# Introduction to Crypto Forecasting

On-going work.

In [None]:
import gresearch_crypto
import pandas as pd
import numpy as np
import os

import time
from datetime import datetime

import matplotlib.pyplot as plt
import seaborn as sns

pd.options.display.max_rows = 999
%config InlineBackend.figure_format = 'retina'

for dirname, _, filenames in os.walk('/kaggle/input'):
    for filename in filenames:
        print(os.path.join(dirname, filename))

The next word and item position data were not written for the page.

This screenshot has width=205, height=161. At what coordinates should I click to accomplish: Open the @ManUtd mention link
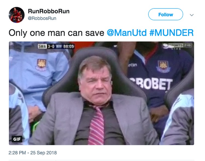pyautogui.click(x=127, y=33)
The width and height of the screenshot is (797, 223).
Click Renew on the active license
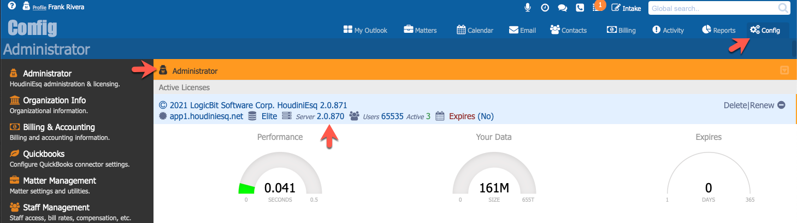tap(762, 105)
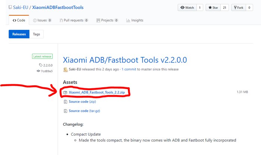Viewport: 261px width, 155px height.
Task: Click the Insights graph icon
Action: pyautogui.click(x=128, y=20)
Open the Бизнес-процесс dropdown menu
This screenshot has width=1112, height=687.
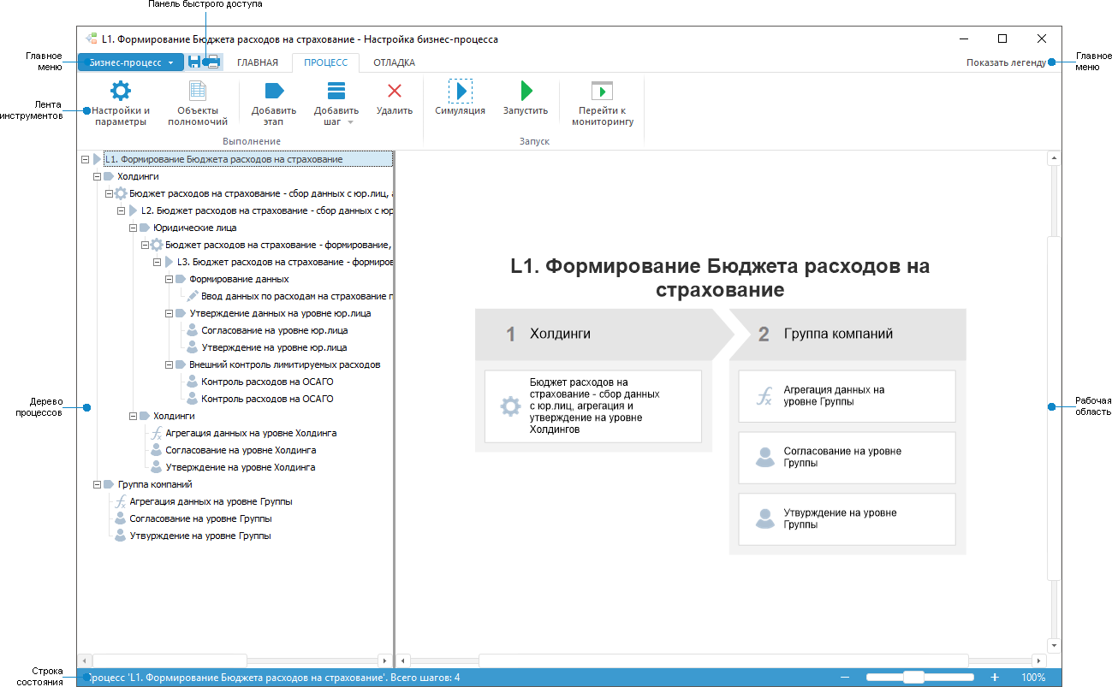pos(129,62)
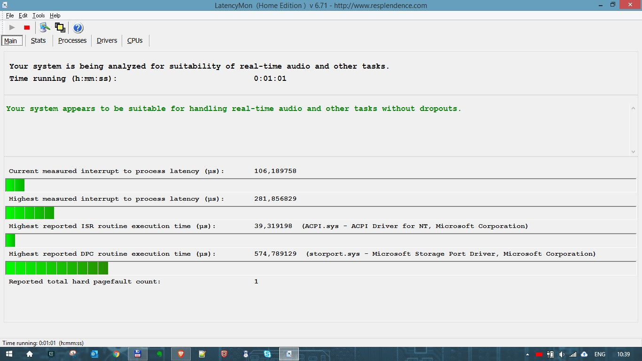642x361 pixels.
Task: Open Skype from the taskbar
Action: coord(267,354)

### Training data is in the competition dataset as usual

In [None]:
dtype={'Asset_ID': 'int8', 'Count': 'int32', 'row_id': 'int32', 'Count': 'int32',
       'Open': 'float32', 'High': 'float32', 'Low': 'float32', 'Close': 'float32',
       'Volume': 'float32', 'VWAP': 'float32'}

train_df = pd.read_csv('../input/g-research-crypto-forecasting/train.csv', low_memory=False, dtype=dtype)
asset_details = pd.read_csv('../input/g-research-crypto-forecasting/asset_details.csv')

In [None]:
# auxiliary function, from datetime to timestamp
totimestamp = lambda s: np.int32(time.mktime(datetime.strptime(s, "%d/%m/%Y").timetuple()))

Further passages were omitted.